Oumou Sangare recorded her first album, called Moussoulou in 1989, and it became a hit throughout Africa. This success led to her being signed with an international record label, World Circuit Records, and ultimately to international renown. She has since recorded four more albums, all of which have been critically acclaimed throughout the world, leading her to become an unofficial ambassador for Wassoulou music and a major force in African feminism.
Wassoulou is a geographical region (not, as is occasionally misreported, an ethnic group) of Southern Mali, Western Guinea, and Northern Cote d’Ivoire. Wassoulou music is primarily performed by female singers who are accompanied by drums, harp (either kora or related instruments), and souk (a two-stringed fiddle). Lyrics often tackle women’s issues, such as marriage, motherhood, and the challenges of living in a patriarchal society.

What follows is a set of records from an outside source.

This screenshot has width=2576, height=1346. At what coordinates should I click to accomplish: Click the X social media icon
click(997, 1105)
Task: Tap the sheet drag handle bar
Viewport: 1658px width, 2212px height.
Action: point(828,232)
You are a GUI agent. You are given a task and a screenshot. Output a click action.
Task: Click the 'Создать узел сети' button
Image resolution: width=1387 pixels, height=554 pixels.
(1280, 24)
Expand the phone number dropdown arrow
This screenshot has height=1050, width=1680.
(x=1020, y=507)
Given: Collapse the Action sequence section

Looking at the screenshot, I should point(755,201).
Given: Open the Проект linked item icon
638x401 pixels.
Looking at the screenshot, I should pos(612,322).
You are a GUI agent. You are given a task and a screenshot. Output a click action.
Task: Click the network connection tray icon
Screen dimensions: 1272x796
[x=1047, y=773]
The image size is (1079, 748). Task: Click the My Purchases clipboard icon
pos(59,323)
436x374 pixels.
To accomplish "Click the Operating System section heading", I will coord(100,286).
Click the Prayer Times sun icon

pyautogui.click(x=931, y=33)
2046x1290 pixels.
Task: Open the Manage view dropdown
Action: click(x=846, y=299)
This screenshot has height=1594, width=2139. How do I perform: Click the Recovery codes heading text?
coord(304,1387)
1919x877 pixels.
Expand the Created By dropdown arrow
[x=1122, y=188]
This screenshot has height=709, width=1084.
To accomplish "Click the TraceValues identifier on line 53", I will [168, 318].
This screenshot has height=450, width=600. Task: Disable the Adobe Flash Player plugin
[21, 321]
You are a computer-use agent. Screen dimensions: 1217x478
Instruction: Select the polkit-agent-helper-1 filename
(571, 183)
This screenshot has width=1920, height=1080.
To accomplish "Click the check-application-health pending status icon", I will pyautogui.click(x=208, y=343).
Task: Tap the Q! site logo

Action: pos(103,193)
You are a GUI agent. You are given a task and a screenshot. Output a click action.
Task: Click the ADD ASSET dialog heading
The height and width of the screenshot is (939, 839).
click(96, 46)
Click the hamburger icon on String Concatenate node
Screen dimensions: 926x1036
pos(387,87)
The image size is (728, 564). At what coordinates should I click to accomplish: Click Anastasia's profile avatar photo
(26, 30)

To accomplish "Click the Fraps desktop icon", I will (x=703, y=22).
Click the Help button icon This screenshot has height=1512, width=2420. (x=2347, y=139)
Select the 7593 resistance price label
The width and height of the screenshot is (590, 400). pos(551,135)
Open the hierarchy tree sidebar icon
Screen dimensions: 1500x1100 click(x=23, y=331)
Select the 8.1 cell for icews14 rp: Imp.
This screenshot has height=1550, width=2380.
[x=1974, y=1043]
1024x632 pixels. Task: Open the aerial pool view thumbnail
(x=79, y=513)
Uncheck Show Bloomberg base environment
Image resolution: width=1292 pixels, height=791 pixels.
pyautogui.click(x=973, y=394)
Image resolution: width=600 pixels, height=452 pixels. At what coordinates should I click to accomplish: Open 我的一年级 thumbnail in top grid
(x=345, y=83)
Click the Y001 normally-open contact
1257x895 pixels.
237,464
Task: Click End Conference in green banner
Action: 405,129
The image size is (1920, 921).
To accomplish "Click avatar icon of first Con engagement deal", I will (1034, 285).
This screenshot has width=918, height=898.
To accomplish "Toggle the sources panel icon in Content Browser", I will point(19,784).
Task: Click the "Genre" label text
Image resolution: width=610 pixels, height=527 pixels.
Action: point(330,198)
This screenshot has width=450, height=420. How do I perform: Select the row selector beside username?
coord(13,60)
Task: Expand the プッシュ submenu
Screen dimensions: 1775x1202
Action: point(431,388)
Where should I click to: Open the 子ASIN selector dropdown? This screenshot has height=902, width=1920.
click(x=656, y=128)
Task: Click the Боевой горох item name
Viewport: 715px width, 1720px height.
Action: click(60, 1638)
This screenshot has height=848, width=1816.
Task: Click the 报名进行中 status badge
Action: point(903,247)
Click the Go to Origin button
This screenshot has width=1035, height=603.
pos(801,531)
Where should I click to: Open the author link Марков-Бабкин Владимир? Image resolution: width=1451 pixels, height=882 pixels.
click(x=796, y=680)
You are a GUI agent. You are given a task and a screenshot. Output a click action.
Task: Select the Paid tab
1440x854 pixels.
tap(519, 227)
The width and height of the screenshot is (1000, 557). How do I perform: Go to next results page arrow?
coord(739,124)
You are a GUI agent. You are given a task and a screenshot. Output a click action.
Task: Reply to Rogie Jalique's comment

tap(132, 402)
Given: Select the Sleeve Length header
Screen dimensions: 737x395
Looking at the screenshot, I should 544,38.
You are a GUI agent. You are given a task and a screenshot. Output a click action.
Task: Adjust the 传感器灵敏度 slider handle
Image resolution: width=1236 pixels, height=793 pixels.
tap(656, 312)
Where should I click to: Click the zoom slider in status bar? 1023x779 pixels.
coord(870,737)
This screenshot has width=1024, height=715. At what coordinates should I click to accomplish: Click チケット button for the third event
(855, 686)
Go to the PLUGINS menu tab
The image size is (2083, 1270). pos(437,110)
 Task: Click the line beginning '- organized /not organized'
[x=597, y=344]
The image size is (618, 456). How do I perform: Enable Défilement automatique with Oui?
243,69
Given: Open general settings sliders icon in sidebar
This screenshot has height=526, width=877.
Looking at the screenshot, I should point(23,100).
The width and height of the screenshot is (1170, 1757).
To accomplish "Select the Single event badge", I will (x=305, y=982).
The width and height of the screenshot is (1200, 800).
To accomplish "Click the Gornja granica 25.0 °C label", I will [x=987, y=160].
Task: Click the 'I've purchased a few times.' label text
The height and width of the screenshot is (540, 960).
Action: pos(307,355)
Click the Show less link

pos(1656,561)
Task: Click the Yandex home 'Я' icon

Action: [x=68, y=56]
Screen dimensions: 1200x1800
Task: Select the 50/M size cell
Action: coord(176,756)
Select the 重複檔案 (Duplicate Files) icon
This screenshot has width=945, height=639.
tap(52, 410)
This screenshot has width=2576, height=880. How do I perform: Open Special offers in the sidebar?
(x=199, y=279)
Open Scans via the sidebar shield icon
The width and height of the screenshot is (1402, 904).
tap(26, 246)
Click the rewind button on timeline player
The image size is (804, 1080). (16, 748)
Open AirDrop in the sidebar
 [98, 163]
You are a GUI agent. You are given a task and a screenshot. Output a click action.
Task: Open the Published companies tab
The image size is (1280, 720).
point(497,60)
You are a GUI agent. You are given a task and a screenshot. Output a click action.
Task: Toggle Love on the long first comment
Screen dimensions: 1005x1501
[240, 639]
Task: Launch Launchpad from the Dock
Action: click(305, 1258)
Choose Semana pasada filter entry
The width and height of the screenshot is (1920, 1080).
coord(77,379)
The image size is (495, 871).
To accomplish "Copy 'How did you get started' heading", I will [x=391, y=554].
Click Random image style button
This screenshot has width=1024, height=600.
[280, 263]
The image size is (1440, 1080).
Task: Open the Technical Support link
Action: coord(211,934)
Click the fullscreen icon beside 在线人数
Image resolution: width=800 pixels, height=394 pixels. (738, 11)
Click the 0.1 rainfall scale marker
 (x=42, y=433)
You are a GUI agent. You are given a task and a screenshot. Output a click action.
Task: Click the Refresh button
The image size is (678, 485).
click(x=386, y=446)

Oumou Sangare’s music is strongly feminist, and frequently discusses the issues of marital choice and consent for African women, as well as the difficult topic of polygamy. She is a strong anti-FGM activist, and uses her fame to promote her strong views on women’s basic human rights.
Awards and Honors:
Oumou Sangare was made a commander of the Arts and Letters of the Republic of France in 1998, won the UNESCO music prize in 2001, and was named an official ambassador of the Food and Agriculture Organization of the United Nations in 2003. In addition, her 1993 album Ko Sira won the European award for “World Music Album of the Year.”
Notorious for her abundant energy, Oumou Sangare has somehow found the time to take up a number of side projects in the business world. She owns a hotel in Bamako as well as a large farm north of the city, and has partnered with a Chinese automobile company to create a car called the “Oum Sang.”